Sindrome ansioso-depressiva per il detenuto, obbligato ad assumere dosi notevoli di ansiolitici e antidepressivi. A completare il quadro, poi, anche una patologia che ha provocato malformazioni alle dita delle mani e dei piedi.
Condizioni psico-fisiche precarie, ma, nonostante tutto, l’uomo è obbligato a rimanere in carcere. Per i giudici non vi è alcuna lesione alla sua dignità.
Lo ha affermato la Corte di Cassazione, sez. I Penale, con la sentenza n. 19795 depositata il 12 maggio 2016.
Gli Ermellini hanno rigettato l’ipotesi del «differimento della pena» che a quella della «detenzione domiciliare».
Le «condizioni di salute» del detenuto sono sì precarie, ma non tali da essere incompatibili con il «regime carcerario».

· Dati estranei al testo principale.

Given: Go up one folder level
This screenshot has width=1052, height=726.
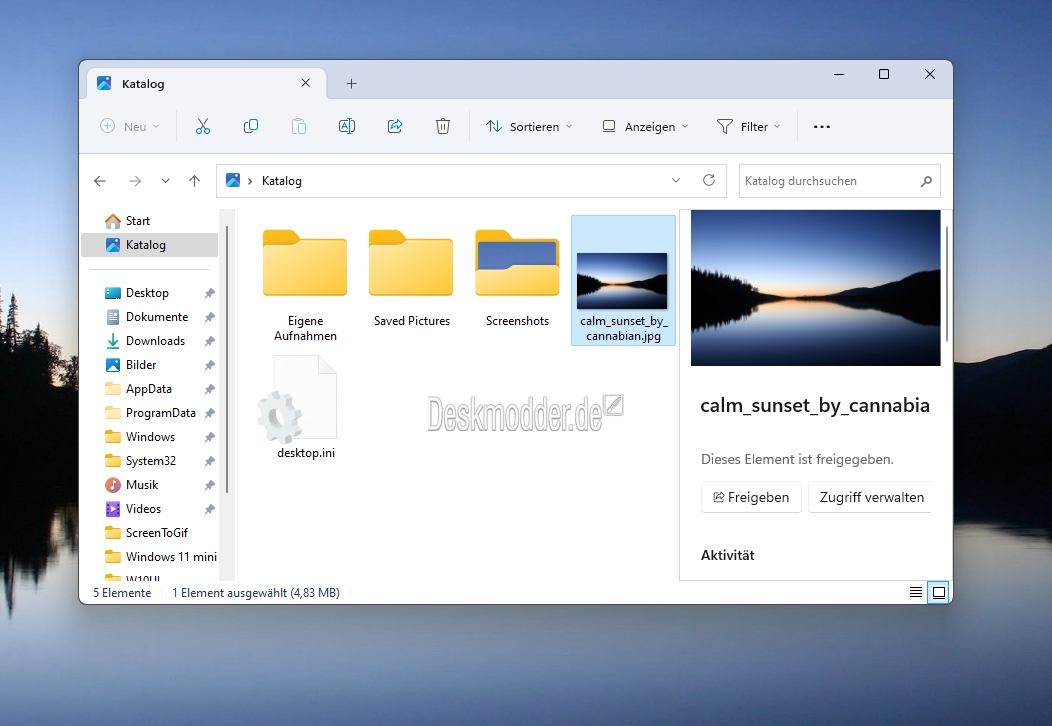Looking at the screenshot, I should (195, 180).
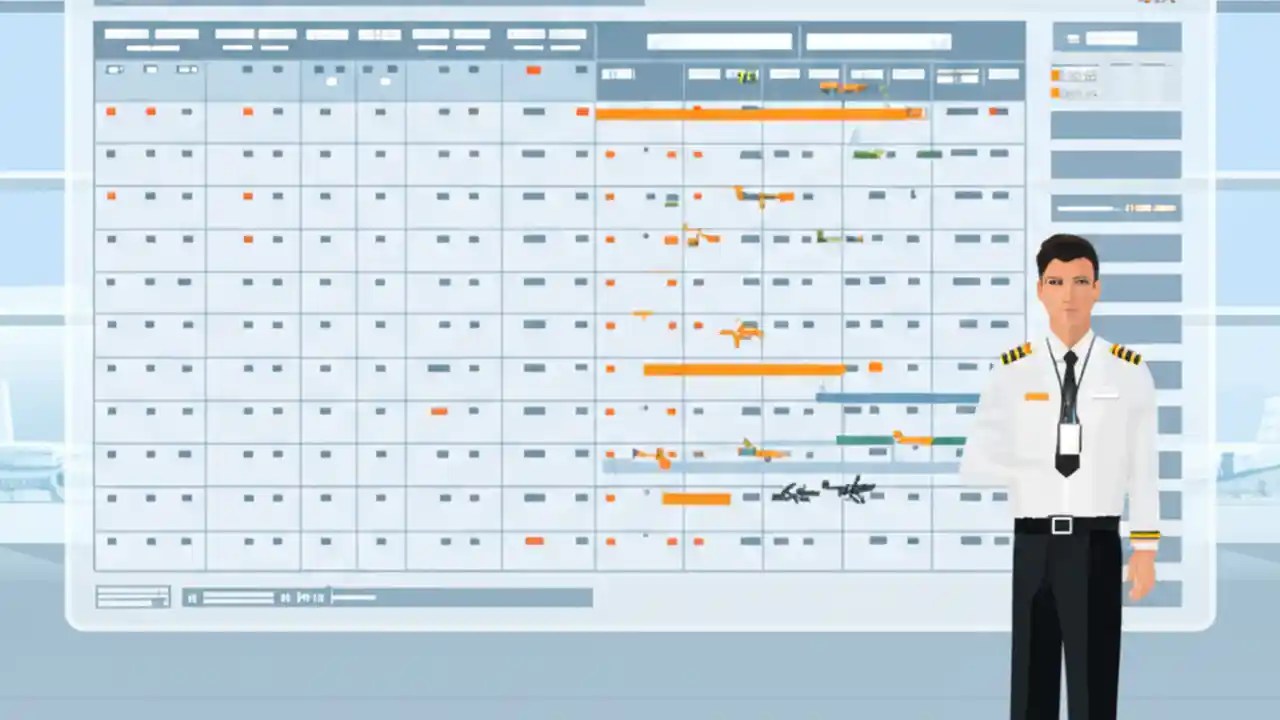1280x720 pixels.
Task: Click the green aircraft marker in the schedule grid
Action: click(x=868, y=155)
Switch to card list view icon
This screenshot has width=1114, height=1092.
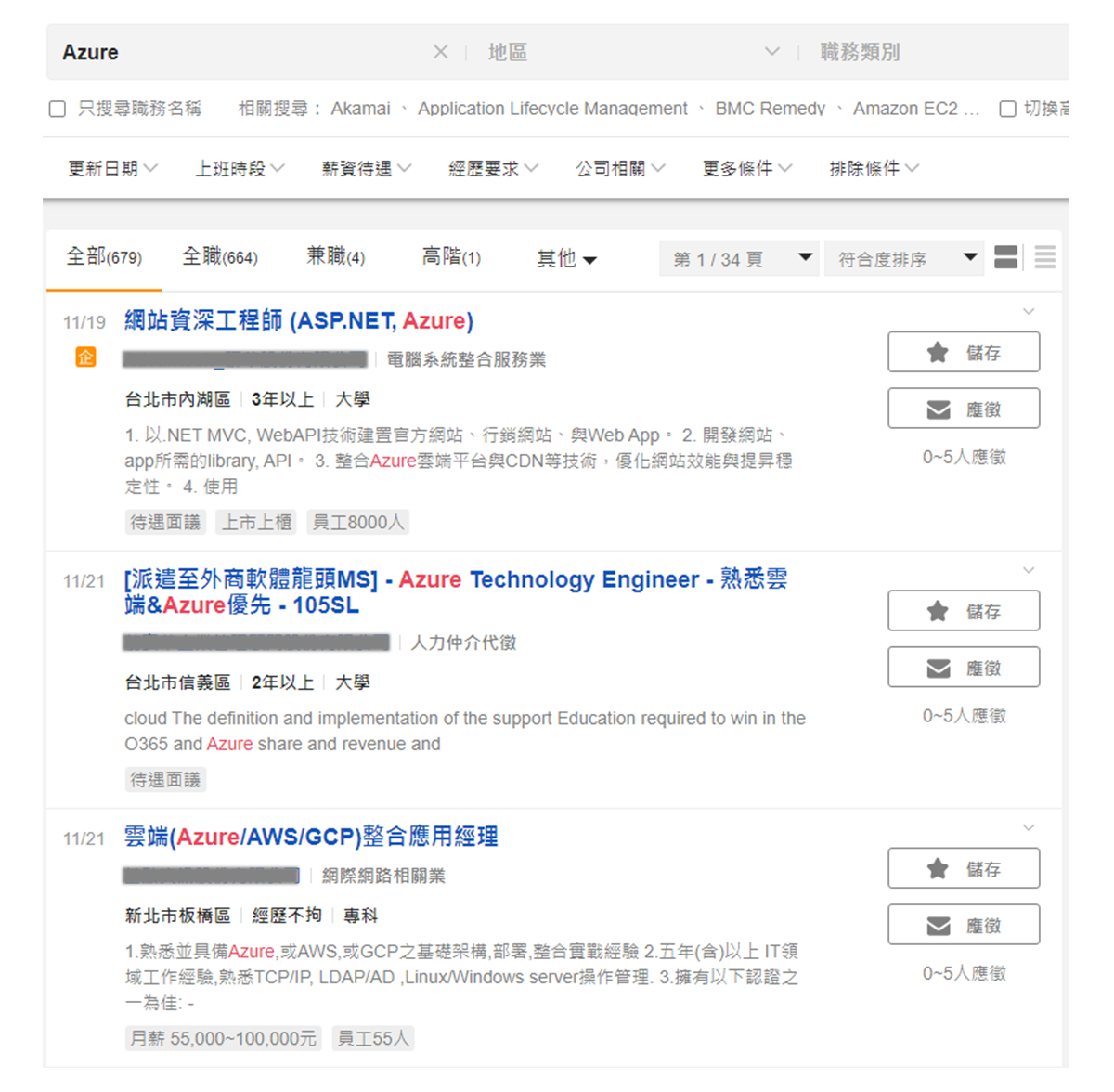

L’uomo era affetto da una sindrome «ansioso-depressiva in trattamento con ansiolitici ed antidepressivi». Tuttavia, lo stato fisico del detenuto è stato ritenuto sostanzialmente «buono», e anche «le malformazioni alle mani e ai piedi» non gli impediscono comunque di «svolgere in modo autonomo gli atti essenziali della vita quotidiana e di relazione».
Secondo il legale, invece, il «quadro patologico» del detenuto era da ritenersi «gravissimo» e non compatibile col carcere atteso che lo stesso soffre di «epatite» e assume «dosi massicce di ansiolitici» e «quattro farmaci per la pressione».
Gli Ermellini, però, hanno affermato che «la carcerazione» del suddetto detenuto non può considerarsi «contraria al senso di umanità» perché non vi è nessun «scadimento fisico» che gli neghi, all’interno del carcere, un minimo di «dignità umana».
Di conseguenza, è negata definitivamente la possibilità di un «differimento della pena» o dell’applicazione della «detenzione domiciliare».